Computer Help and Support

The Yahoo hack years ago (which one, right?) spurred me on to use two-factor authentication (2FA) for personal accounts. Short of 2FA, your best bet is a long passphrase. The use of multiple character classes in passphrases is good but not as necessary for sufficiently long passwords ... I'm guessing somewhere over 10-12 characters long. There are web sites discussing the crossover point. The use of a unique passphrase for each online account is best. Make use of secure (https) connections where possible. Changing your passwords regularly, while annoying, does help; in the event that archived user account data is hacked or stolen, you don't want those passwords to be valid. That's another reason for unique passphrases across all your accounts.

There are things on a provider's end that we cannot control. Some have a maximum passphrase length like 8 characters, and then there's the 4-digit PIN like those used on bank ATM accounts and smartphones.
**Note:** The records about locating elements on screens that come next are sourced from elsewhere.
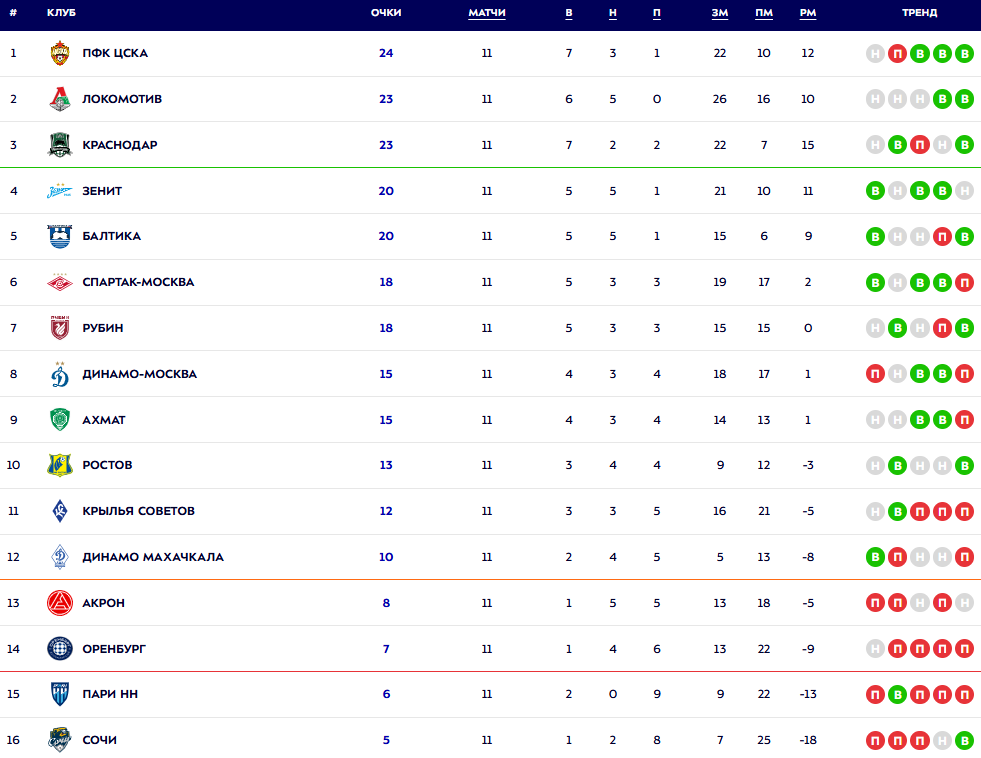Click the Локомотив club crest
The width and height of the screenshot is (981, 758).
coord(60,99)
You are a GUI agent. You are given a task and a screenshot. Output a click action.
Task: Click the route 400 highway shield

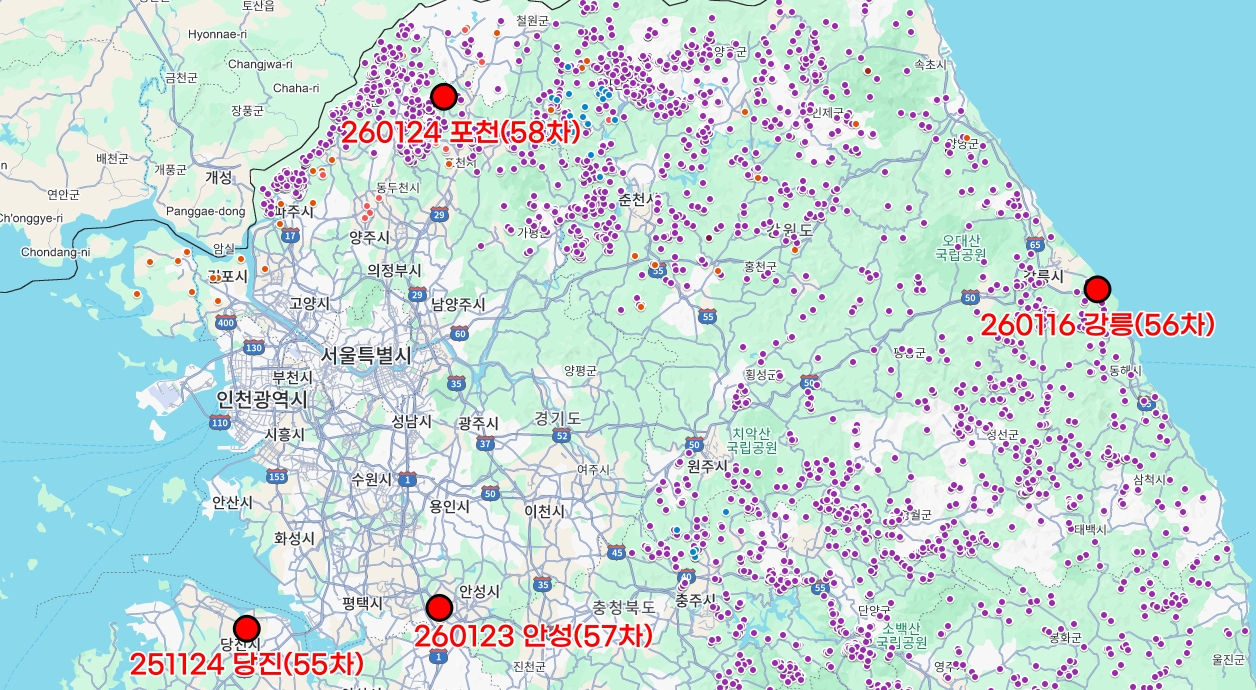pos(226,322)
That's weak regardless of mixing lower case, capitals, numbers, and punctuation. There's also the issue of how passphrases are stored. Clear text is obviously bad; hashes are appropriate. If hashes are used, then the hashing algorithm ought to be sufficiently advanced. Fortunately, many web sites deactivate your account after too many failed attempts, forcing you to reset using email and/or security questions. That's another reason to have 2FA.